Amino acids responsible for the absolute sialidase activity of the influenza A virus neuraminidase: relationship to growth in the duck intestine.

The 1957 human pandemic strain of influenza A virus contained an avian virus hemagglutinin (HA) and neuraminidase (NA), both of which acquired specificity for the human receptor, N-acetylneuraminic acid linked to galactose of cellular glycoconjugates via an alpha2-6 bond (NeuAcalpha2-6Gal). Although the NA retained considerable specificity for NeuAcalpha2-3Gal, its original substrate in ducks, it lost the ability to support viral growth in the duck intestine, suggesting a growth-restrictive change other than a shift in substrate specificity. To test this possibility, we generated a panel of reassortant viruses that expressed the NA genes of human H2N2 viruses isolated from 1957 to 1968 with all other genes from the avian virus A/duck/Hong Kong/278/78 (H9N2). Only the NA of A/Singapore/1/57 supported efficient viral growth in the intestines of orally inoculated ducks. The growth-supporting capacity of the NA correlated with a high level of enzymatic activity, comparable to that found to be associated with avian virus NAs. The specific activities of the A/Ann Arbor/6/60 and A/England/12/62 NAs, which showed greatly restricted abilities to support viral growth in ducks, were only 8 and 5%, respectively, of the NA specific activity for A/Singapore/1/57. Using chimeric constructs based on A/Singapore/1/57 and A/England/12/62 NAs, we localized the determinants of high specific NA activity to a region containing six amino acid substitutions in A/England/12/62: Ser331-->Arg, Asp339-->Asn, Asn367-->Ser, Ser370-->Leu, Asn400-->Ser, and Pro431-->Glu.

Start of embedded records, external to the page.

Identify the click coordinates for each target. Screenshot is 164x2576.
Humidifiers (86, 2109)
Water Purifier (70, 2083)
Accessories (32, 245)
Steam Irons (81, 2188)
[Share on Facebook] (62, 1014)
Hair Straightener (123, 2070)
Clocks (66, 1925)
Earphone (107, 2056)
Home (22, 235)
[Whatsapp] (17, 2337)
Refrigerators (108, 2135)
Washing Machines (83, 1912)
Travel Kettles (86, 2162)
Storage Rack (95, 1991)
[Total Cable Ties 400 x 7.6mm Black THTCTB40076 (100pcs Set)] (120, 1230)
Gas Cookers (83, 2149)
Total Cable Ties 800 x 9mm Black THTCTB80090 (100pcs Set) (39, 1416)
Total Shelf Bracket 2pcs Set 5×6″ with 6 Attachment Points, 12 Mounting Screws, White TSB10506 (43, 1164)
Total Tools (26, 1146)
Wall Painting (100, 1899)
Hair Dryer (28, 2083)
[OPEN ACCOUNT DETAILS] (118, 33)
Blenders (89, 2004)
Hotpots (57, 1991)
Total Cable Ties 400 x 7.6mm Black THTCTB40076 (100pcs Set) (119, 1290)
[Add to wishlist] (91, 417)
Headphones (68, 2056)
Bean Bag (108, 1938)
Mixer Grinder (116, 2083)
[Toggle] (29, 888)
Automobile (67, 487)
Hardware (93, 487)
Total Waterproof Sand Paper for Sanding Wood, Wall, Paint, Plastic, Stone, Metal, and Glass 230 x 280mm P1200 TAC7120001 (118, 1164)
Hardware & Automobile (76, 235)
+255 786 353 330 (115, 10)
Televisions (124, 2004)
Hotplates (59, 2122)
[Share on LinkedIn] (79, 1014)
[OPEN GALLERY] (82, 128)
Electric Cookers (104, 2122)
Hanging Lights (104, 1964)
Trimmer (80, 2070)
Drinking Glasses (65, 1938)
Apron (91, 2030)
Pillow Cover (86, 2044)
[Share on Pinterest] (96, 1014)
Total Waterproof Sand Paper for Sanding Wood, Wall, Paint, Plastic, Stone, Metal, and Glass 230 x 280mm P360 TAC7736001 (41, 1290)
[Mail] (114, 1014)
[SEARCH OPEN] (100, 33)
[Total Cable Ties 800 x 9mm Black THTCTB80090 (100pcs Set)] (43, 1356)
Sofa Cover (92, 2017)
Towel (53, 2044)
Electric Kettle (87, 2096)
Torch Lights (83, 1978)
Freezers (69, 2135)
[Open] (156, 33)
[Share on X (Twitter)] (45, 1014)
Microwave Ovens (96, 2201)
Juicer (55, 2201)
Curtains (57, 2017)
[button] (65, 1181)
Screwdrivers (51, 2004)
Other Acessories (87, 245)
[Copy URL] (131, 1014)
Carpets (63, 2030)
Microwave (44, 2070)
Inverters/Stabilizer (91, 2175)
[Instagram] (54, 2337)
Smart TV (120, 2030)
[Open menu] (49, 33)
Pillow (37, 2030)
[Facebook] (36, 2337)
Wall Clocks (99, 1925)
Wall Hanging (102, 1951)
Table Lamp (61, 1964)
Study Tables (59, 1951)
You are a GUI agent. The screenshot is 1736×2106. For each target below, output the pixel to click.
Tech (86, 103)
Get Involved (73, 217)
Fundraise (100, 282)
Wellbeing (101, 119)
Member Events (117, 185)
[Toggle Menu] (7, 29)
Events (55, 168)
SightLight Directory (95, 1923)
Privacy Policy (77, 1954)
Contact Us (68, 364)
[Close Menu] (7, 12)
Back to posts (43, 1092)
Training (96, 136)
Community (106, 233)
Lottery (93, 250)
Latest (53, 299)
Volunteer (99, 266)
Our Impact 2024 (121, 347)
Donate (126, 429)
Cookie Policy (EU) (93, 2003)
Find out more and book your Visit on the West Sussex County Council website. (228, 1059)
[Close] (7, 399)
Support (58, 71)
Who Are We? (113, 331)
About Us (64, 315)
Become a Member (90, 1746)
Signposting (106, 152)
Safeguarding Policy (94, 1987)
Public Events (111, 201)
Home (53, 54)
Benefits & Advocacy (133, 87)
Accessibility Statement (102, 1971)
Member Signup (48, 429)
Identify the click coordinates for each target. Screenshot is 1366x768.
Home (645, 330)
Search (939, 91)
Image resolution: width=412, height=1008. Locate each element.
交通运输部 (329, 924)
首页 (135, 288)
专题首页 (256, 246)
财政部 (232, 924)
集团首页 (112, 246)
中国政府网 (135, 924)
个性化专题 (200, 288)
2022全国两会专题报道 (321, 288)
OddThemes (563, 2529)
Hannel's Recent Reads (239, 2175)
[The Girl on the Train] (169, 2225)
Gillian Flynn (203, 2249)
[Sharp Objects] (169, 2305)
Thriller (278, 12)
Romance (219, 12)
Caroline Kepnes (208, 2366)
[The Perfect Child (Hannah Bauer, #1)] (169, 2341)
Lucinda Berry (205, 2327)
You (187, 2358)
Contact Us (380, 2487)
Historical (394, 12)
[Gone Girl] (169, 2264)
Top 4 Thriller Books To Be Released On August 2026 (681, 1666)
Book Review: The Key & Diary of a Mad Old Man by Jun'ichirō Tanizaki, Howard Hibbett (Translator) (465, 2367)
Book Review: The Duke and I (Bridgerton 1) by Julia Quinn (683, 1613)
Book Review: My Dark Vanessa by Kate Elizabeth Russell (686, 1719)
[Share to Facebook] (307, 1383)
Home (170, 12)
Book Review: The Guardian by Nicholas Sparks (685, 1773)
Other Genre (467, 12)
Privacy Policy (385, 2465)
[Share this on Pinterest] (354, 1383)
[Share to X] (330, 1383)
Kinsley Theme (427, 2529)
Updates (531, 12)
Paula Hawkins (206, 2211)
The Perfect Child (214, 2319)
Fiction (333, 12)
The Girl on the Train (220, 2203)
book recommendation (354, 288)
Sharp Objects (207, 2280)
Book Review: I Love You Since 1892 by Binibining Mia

Five of these six residues (excluding Asn400) were required and sufficient for the full specific activity of the A/Singapore/1/57 NA. Thus, in addition to a change in substrate specificity, a reduction in high specific activity may be required for the adaptation of avian virus NAs to growth in humans. This change is likely needed to maintain an optimal balance between NA activity and the lower affinity shown by human virus HAs for their cellular receptor.